### Task brief
Return every entry below exactly as written.

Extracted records
....................

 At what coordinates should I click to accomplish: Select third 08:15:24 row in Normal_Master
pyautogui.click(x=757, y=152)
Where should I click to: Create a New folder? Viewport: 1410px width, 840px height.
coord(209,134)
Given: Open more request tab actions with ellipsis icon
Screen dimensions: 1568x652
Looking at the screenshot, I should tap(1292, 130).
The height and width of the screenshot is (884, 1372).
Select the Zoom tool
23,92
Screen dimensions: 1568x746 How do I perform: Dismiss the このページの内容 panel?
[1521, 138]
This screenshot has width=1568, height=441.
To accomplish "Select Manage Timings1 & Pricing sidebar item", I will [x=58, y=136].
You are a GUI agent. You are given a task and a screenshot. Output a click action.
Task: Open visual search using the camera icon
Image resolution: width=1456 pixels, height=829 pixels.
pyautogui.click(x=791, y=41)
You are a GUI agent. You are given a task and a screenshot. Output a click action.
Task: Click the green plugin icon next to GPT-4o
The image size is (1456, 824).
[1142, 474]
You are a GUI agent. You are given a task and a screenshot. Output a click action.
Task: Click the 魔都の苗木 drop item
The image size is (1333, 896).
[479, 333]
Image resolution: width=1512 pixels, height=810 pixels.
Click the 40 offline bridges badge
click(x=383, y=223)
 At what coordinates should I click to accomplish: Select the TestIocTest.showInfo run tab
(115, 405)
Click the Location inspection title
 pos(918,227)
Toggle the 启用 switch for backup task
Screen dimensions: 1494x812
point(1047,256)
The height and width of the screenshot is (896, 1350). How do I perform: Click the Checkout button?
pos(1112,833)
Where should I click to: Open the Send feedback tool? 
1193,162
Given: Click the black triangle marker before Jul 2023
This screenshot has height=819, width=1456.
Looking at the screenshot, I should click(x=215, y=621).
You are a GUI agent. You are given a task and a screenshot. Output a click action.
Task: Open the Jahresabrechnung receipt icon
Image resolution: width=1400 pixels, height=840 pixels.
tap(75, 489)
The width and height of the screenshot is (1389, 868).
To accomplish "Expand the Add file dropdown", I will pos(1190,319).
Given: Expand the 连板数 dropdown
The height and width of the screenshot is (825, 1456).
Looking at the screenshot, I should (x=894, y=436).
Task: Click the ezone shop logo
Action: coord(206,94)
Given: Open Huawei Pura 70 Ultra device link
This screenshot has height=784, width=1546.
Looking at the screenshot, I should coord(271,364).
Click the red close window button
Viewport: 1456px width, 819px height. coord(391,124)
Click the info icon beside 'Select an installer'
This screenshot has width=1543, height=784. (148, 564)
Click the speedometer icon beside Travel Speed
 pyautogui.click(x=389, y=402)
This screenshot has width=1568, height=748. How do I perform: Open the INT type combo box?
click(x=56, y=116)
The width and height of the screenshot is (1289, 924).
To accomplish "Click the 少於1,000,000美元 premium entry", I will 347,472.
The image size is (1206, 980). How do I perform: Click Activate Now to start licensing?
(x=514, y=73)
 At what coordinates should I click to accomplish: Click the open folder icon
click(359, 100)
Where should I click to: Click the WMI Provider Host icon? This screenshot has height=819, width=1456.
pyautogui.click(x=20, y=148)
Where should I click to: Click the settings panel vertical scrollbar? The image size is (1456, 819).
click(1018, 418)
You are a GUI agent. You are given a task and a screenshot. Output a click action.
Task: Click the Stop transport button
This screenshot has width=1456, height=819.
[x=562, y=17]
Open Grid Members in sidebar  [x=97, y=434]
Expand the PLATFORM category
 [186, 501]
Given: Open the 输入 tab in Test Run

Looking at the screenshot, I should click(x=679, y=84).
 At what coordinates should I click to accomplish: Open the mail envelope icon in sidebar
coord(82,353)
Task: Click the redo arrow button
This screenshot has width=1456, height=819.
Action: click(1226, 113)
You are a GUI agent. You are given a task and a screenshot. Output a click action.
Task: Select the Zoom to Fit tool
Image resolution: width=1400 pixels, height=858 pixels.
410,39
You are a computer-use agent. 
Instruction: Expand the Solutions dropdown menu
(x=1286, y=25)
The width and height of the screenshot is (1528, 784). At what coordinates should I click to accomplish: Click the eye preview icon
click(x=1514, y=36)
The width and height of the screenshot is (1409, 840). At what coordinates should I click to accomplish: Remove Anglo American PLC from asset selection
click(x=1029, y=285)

....................

### Result
 At what coordinates should I click to accomplish: Select third 08:15:24 row in Normal_Master
pyautogui.click(x=757, y=152)
Where should I click to: Create a New folder? Viewport: 1410px width, 840px height.
coord(209,134)
Given: Open more request tab actions with ellipsis icon
Screen dimensions: 1568x652
Looking at the screenshot, I should tap(1292, 130).
The height and width of the screenshot is (884, 1372).
Select the Zoom tool
23,92
Screen dimensions: 1568x746 How do I perform: Dismiss the このページの内容 panel?
[1521, 138]
This screenshot has width=1568, height=441.
To accomplish "Select Manage Timings1 & Pricing sidebar item", I will [x=58, y=136].
You are a GUI agent. You are given a task and a screenshot. Output a click action.
Task: Open visual search using the camera icon
Image resolution: width=1456 pixels, height=829 pixels.
pyautogui.click(x=791, y=41)
You are a GUI agent. You are given a task and a screenshot. Output a click action.
Task: Click the green plugin icon next to GPT-4o
The image size is (1456, 824).
[1142, 474]
You are a GUI agent. You are given a task and a screenshot. Output a click action.
Task: Click the 魔都の苗木 drop item
The image size is (1333, 896).
[479, 333]
Image resolution: width=1512 pixels, height=810 pixels.
Click the 40 offline bridges badge
click(x=383, y=223)
 At what coordinates should I click to accomplish: Select the TestIocTest.showInfo run tab
(115, 405)
Click the Location inspection title
 pos(918,227)
Toggle the 启用 switch for backup task
Screen dimensions: 1494x812
point(1047,256)
The height and width of the screenshot is (896, 1350). How do I perform: Click the Checkout button?
pos(1112,833)
Where should I click to: Open the Send feedback tool? 
1193,162
Given: Click the black triangle marker before Jul 2023
This screenshot has height=819, width=1456.
Looking at the screenshot, I should click(x=215, y=621).
You are a GUI agent. You are given a task and a screenshot. Output a click action.
Task: Open the Jahresabrechnung receipt icon
Image resolution: width=1400 pixels, height=840 pixels.
tap(75, 489)
The width and height of the screenshot is (1389, 868).
To accomplish "Expand the Add file dropdown", I will pos(1190,319).
Given: Expand the 连板数 dropdown
The height and width of the screenshot is (825, 1456).
Looking at the screenshot, I should (x=894, y=436).
Task: Click the ezone shop logo
Action: coord(206,94)
Given: Open Huawei Pura 70 Ultra device link
This screenshot has height=784, width=1546.
Looking at the screenshot, I should coord(271,364).
Click the red close window button
Viewport: 1456px width, 819px height. coord(391,124)
Click the info icon beside 'Select an installer'
This screenshot has width=1543, height=784. (148, 564)
Click the speedometer icon beside Travel Speed
 pyautogui.click(x=389, y=402)
This screenshot has width=1568, height=748. How do I perform: Open the INT type combo box?
click(x=56, y=116)
The width and height of the screenshot is (1289, 924).
To accomplish "Click the 少於1,000,000美元 premium entry", I will 347,472.
The image size is (1206, 980). How do I perform: Click Activate Now to start licensing?
(x=514, y=73)
 At what coordinates should I click to accomplish: Click the open folder icon
click(359, 100)
Where should I click to: Click the WMI Provider Host icon? This screenshot has height=819, width=1456.
pyautogui.click(x=20, y=148)
Where should I click to: Click the settings panel vertical scrollbar? The image size is (1456, 819).
click(1018, 418)
You are a GUI agent. You are given a task and a screenshot. Output a click action.
Task: Click the Stop transport button
This screenshot has width=1456, height=819.
[x=562, y=17]
Open Grid Members in sidebar  [x=97, y=434]
Expand the PLATFORM category
 [186, 501]
Given: Open the 输入 tab in Test Run

Looking at the screenshot, I should click(x=679, y=84).
 At what coordinates should I click to accomplish: Open the mail envelope icon in sidebar
coord(82,353)
Task: Click the redo arrow button
This screenshot has width=1456, height=819.
Action: click(1226, 113)
You are a GUI agent. You are given a task and a screenshot. Output a click action.
Task: Select the Zoom to Fit tool
Image resolution: width=1400 pixels, height=858 pixels.
410,39
You are a computer-use agent. 
Instruction: Expand the Solutions dropdown menu
(x=1286, y=25)
The width and height of the screenshot is (1528, 784). At what coordinates should I click to accomplish: Click the eye preview icon
click(x=1514, y=36)
The width and height of the screenshot is (1409, 840). At what coordinates should I click to accomplish: Remove Anglo American PLC from asset selection
click(x=1029, y=285)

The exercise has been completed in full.